I’ve recently become interested in codecs. We all know the brilliant FFmpeg project, which has provided free (as per FSF definition) implementations of a variety of popular codecs, such as Windows Media or MPEG/H.26x.
I’ve started to study one member of the Windows Media Audio family, the WMAVoice codec. I’m studying an integer version of it, which means that multiplications are done by mult/shift pairs. For example, if you imagine a (32-bit) integer with 1 bit sign (+/-), 1 bit for pre-digit numbers and the other 30 bits being fractional, then the number 1.0 would be encoded as 0x3FFFFFFF. To multiply 1.0 * 1.0 (which should give 1.0 as result) in this integer scheme, you’d use:
#define mulFrac30(a, b) (((int64_t) a * (int64_t) b) >> 30)
By changing the “30” in this macro, you could multiply numbers with different amounts of fractional bits. Those trying it themselves will notice that mulFrac30(0x3FFFFFFF, 0x3FFFFFFF) results in 0x3FFFFFFE (i.e. 0.999999999), so the result is not precise. But it’s close enough to be useful on embedded devices where floating-point operations are expensive. (It’s true that I’m basically demonstrating (n * n) / ((n + 1) * (n + 1)) here, i.e. you can get around it for this particular example by encoding 1.0 as 0x40000000 instead of 0x3FFFFFFF, but similar behaviour would show up for other numbers.)
This “rounding error” becomes more prominent if you decrease the number of fractional bits. For example, 1.0 * 1.0 in frac-16 integers (0xFFFF) = 0xFFFE, which is 0.99997. It also gets worse as you convert between fractional types, e.g. to go from a frac-16 1.0 (0xFFFF) to a frac-30 1.0, would be done by:
#define convertFrac16ToFrac30(x) (x << 14)
And the result of that on 1.0 in Frac-16 (0xFFFF) would be 0x3FFFC000. Why is that a problem?
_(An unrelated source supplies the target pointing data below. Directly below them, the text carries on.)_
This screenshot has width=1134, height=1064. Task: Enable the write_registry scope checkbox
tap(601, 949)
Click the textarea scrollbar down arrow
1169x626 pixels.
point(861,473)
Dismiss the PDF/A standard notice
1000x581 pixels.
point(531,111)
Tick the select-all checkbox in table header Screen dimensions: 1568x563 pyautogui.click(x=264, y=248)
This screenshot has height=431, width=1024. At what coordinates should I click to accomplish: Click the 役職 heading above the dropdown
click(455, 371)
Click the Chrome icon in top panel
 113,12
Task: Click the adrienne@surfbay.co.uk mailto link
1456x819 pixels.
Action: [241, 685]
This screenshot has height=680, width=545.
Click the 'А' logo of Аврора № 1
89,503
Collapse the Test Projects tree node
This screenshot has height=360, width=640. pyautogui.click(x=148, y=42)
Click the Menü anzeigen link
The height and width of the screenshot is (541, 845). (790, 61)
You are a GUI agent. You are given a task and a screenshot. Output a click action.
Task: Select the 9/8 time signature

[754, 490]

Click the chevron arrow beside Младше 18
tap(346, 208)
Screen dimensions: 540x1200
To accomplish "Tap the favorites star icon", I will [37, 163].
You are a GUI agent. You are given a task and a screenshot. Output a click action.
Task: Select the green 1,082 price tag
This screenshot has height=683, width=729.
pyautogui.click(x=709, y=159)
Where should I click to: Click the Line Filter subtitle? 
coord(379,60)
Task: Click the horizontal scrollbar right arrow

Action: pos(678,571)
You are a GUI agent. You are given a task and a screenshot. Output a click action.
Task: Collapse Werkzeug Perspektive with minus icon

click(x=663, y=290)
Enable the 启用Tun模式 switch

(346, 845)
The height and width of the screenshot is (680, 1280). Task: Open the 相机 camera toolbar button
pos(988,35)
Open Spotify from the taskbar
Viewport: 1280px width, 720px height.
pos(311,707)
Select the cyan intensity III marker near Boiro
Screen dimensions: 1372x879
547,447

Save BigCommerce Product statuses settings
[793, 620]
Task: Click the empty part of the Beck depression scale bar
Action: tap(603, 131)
Well, look at this particular piece of code present in the codec:
void function(int array[], int v, int size)
{
int stp = mulFrac31(v, 0xCCCCCC /* 0.00625 */),
min = mulFrac31(v, 0x189374 /* 0.00075 */),
max = mulFrac31(v, 0x3FE76C8B /* 0.49925 */), n;
int array2[size], array3[size];
for (n = 0; n < size; n++)
array2[n] = array3[n] =
mulFrac31(array1[n], v);
array3[0] = MAX(array3[0], min);
for (n = 1; n < size; n++)
array3[n] = MAX(array3[n - 1] + stp,
array3[n]);
array3[size - 1] = MIN(array3[size - 1],
max);
for (n = 0; n < size; n++)
if (array2[n] != array3[n])
array1[n] = divFrac31(array3[n], v);
}
This loosely translates to the simpler float version:
void function(float array[], int v, int size)
{
array1[0] = MAX(array1[0], 0.00075);
for (int n = 1; n < size; n++)
array1[n] = MAX(array1[n - 1] + 0.00625,
array1[n]);
array1[size - 1] = MIN(array1[size - 1], 0.49925);
}
But there's a catch. The original code converts from a scale as given by the input array1 to a scale provided by the magnitude of the "v" variable, whatever "v" may be. Turns out that "v" is the samplerate. For this type of codec, samperate is generally low, e.g. 8000Hz. Therefore, if the value in array1 is e.g. 0.25 (0x1FFFFFFF), then in array2/3, this same value would be mulFrac31(0x1FFFFFFF, 8000) = 1999. Converting this back would bring it to divFrac31(1999, 8000) = 0x1FFBE76E. We just chopped off 19 bits of our number! Needless to say, the quality of the audio is affected by this kind of behaviour (stddev is the average square-root difference between samples decoded with and without this behaviour):
stddev: 0.15 PSNR:112.41 bytes: 264014/ 264014
stddev: 0.56 PSNR:101.29 bytes: 264014/ 264014
stddev: 13.73 PSNR: 73.57 bytes: 527906/ 527906
stddev: 2.35 PSNR: 88.87 bytes: 2538240/ 2538240
Which makes me wonder: why do they do that?